Erste Reaktionen der Länder waren positiv: Bayerns Umweltminister Werner Schnappauf sprach von einem Schritt in die richtige Richtung. Baden-Württembergs Umweltministerin Tanja Gönner (CDU) betonte ihr Interesse an einer zügigen Lösung und vermutete, die Verordnung könne mit Zustimmung des Bundesrats rechnen.

Autoindustrie und Umweltschützer zeigten sich mit Gabriels Vorschlag einigermaßen zufrieden. Der Verband der Deutschen Automobilindustrie begrüßte den Kabinettsbeschluss.

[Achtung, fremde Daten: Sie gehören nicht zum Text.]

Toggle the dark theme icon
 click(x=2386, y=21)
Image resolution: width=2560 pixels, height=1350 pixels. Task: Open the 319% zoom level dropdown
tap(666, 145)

Der Geschäftsführer der Deutschen Umwelthilfe, Jürgen Resch, sagte der AP, wichtig sei, dass es für die wirklich sauberen Autos mit Partikelfilter nun eine eigene Plakette gebe.

Ärgerlich sei hingegen die Lösung für Busse und Nutzfahrzeuge, wo es keine gesonderte Plakette für Wagen mit Filter gebe. Sie würden zusammen mit anderen neuen Fahrzeugen in eine Klasse eingeordnet. Damit gebe es keinen Anreiz, Busse und Lastwagen nachzurüsten.